My adviser questioned me closely on several points and then asked if he might make a suggestion. I asked for it. He gave it to me—and it went like this: “I disagree with you about sending a letter. You told me that this other person feels no need for an apology as far as you know. (This was true.) Secondly, what this person needs is a visit at your first opportunity, not a piece of paper. Also, you sound a little over-scrupulous to me, so check yourself for your old problem of moral perfectionism. Finally, I suggest we both think this matter over a bit more and look at it again at our next visit. Meanwhile, I suggest you do nothing.”

My will, you see, had been countered. My counselor made no decisions for me—he only differed, giving me the freedom to choose any course. Either way, he would still accept and love me.

After eight years of living under this kind of spiritual discipline, I have learned to follow the suggestions of my adviser unless what he suggests is absolutely immoral or obviously indecent—which it never is. Most times I happen to agree with his advice, but even in those cases where I disagree with it, I usually still act on his suggestions because: (1) my perception of reality is screened by my egoism; (2) he has my best interests at heart; (3) this arrangement provides a concrete way for me to actualize the will of God in my life; and (4) I like very much the results I see in my life as a result of the path of obedience.

Of course, all of this takes time. My spiritual guide and I get together on a regular basis—never longer than three-week intervals between appointments. We use the phone and meet by special arrangement in between regular appointments. Future appointments must always be set by the time I leave my adviser, else I find that my egoism prevails, and months go by in which I am flying solo—straight for the side of a mountain.

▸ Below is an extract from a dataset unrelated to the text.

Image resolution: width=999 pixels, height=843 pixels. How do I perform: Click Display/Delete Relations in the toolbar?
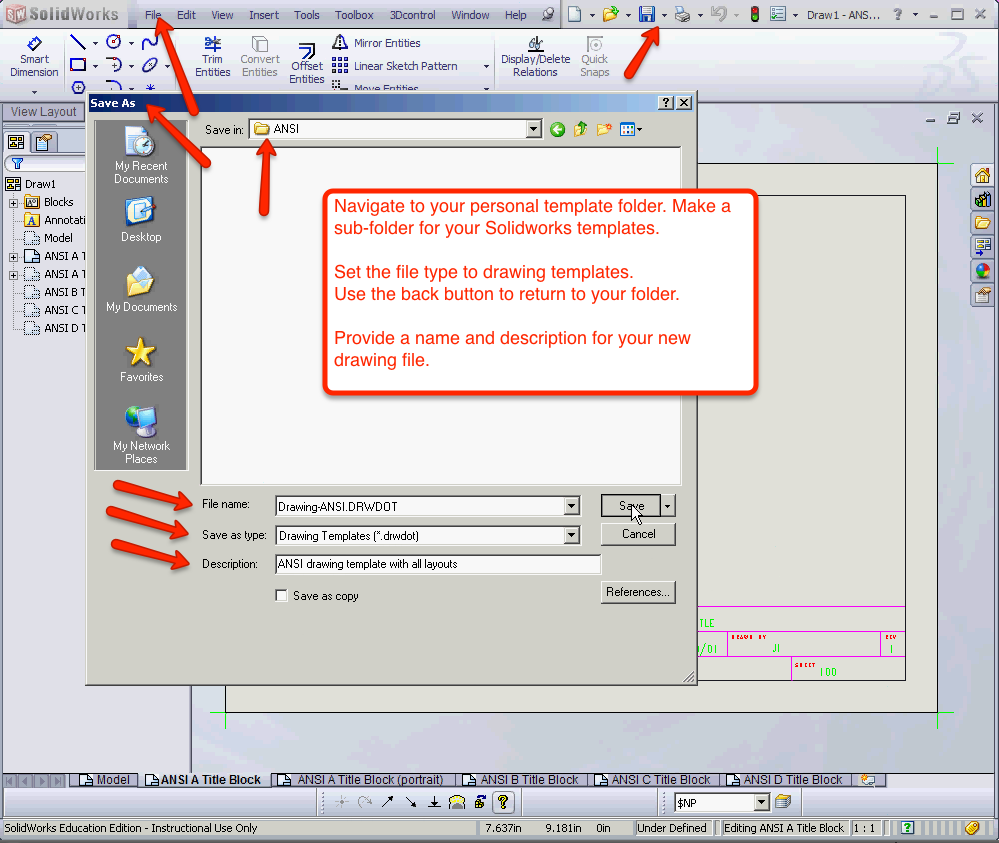[x=535, y=56]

One day, not too long after I had begun the practice of confession, I asked my spiritual adviser who he went to for confession and spiritual advice. “I confess my sins to God but have no one from whom I seek advice.” This was honest, if not commendable. I sensed immediately that from this theological view of the world, things ended with him. Others like myself might need spiritual discipline, but he was above that. He was, I imagined, some kind of a pope to whom others would come for help, but there was no one to whom he would go for help.

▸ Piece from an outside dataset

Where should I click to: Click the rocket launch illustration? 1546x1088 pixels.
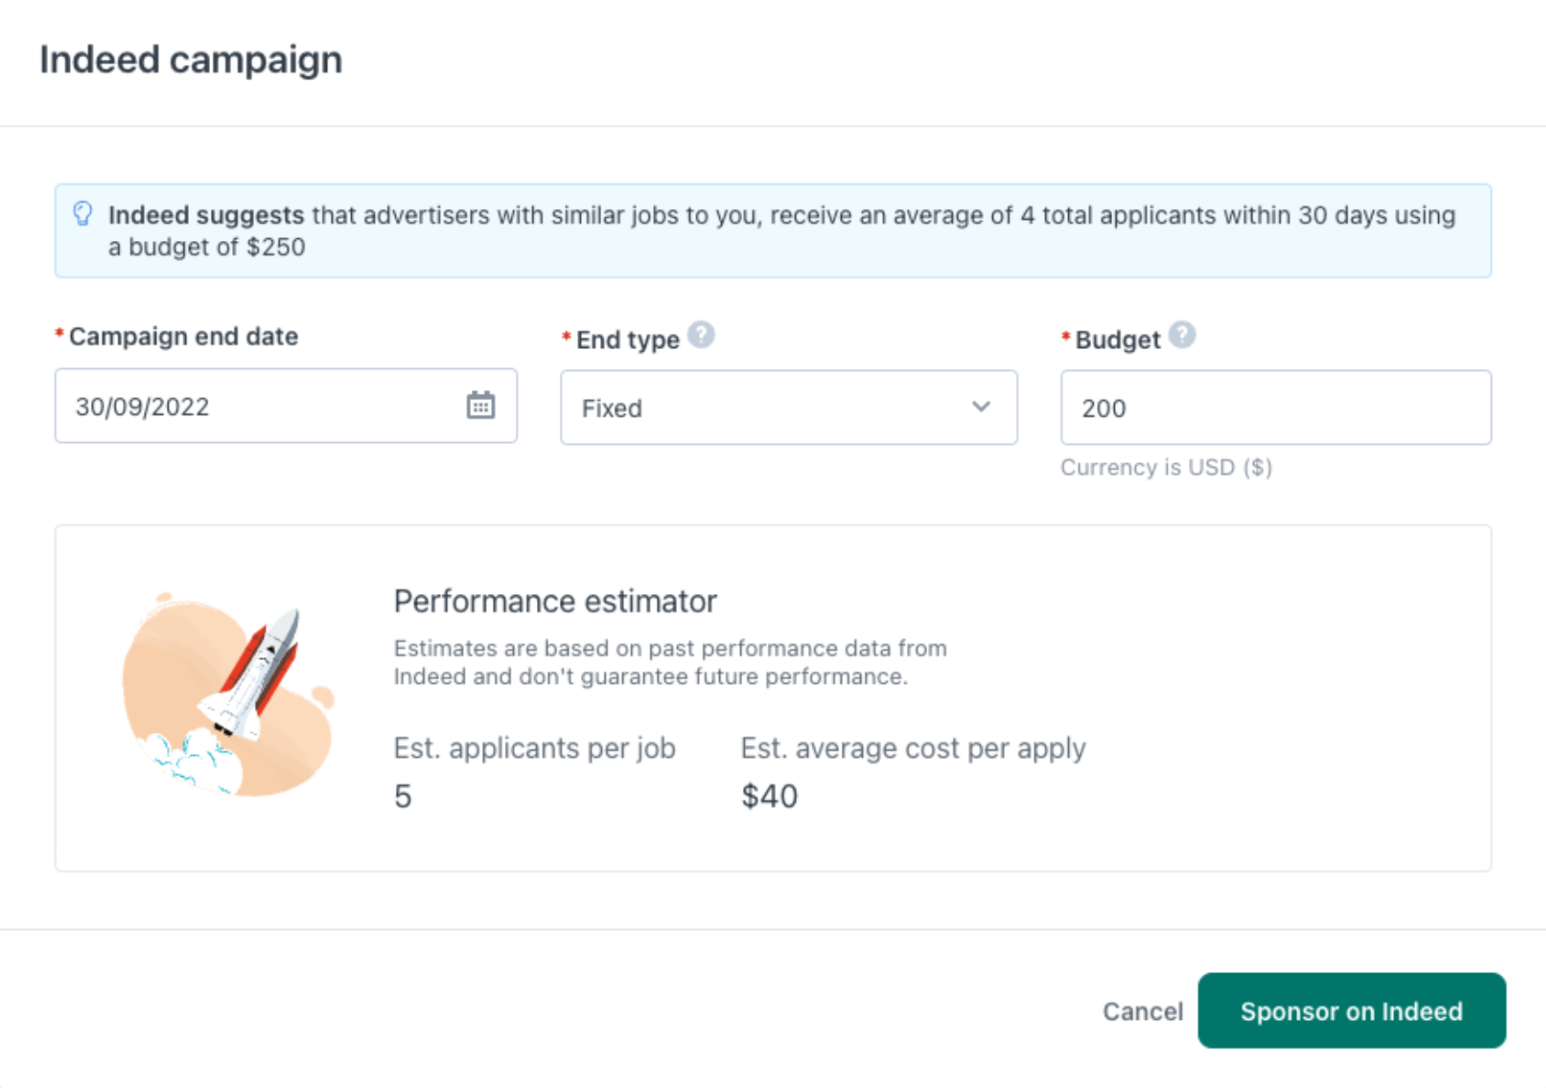228,695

Well, we talked about this matter. He seemed surprised when I told him that the current pope in Rome goes to confession every week, using a bishop as his spiritual adviser. Finally, in this devious way, I got to my question: Was he ready for a spiritual adviser in his life? I asked this out of concern for him but also for myself. There were real doubts in my mind about anything other than an intellectual submission to Christ on his part if there was no concrete human person through whom to become obedient. I was concerned for myself as well. If he were to continue to respond to my request for counsel out of the “wisdom” of his own egocentric life, I knew we could not continue, for he would return me to the bondage of Earl.

My good brother thought over my question and said he was ready. With that, I suggested we experiment with being spiritual advisers to each other, each using forty-five minutes at our regular meetings. The experiment is now finished. We are convinced that this is a marvelously effective way for human beings to live and care for themselves. We are a micro-church experiencing the macro-life of God as we are safely guided from one exciting day to the next.

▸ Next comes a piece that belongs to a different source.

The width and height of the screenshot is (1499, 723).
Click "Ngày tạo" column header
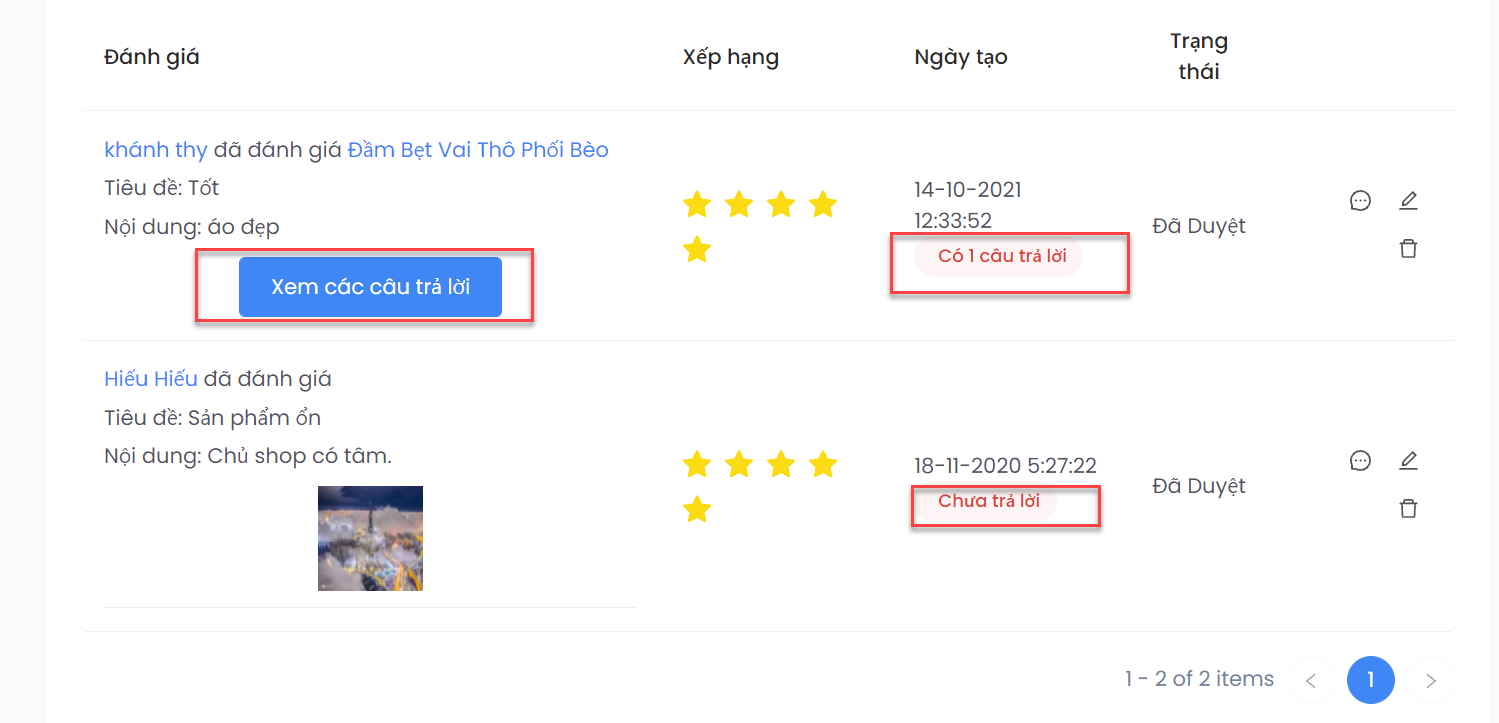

Even though Mother Church and Father Behavioral Science have forsaken us, it is still possible for any of us children to enter into the Kingdom of God. The winners show us the Way. I have tried their Way, once I had abandoned all other ways, and found that this Way could straighten out my life. I have seen God do this same miracle in the lives of hundreds of troubled, anxious, despairing people who had reached The End and were finally ready for God. He wants us all to enter the Kingdom of God. God has given us the keys to His Kingdom. I would like to make a few simple suggestions as to concrete steps anyone can take to enter into this Kingdom which is eternal.

1. Name your bondage. Complete this sentence: “
26I am a __________________ .” By such a statement, we confess our sin. For more detailed instructions, consult Chapter 4, part 2—“The Bondage of the Self to Self.”

2. Surrender your will and your life to God. I urge you, if you have not yet asked God to be your King, to take this decisive step right now. Place your life under a New Manager with this prayer:
Father in Heaven:
I will resist you no longer. I give up. You take over my life and run it according to Your will.
By Your divine power, straighten out my life and lead me into freedom.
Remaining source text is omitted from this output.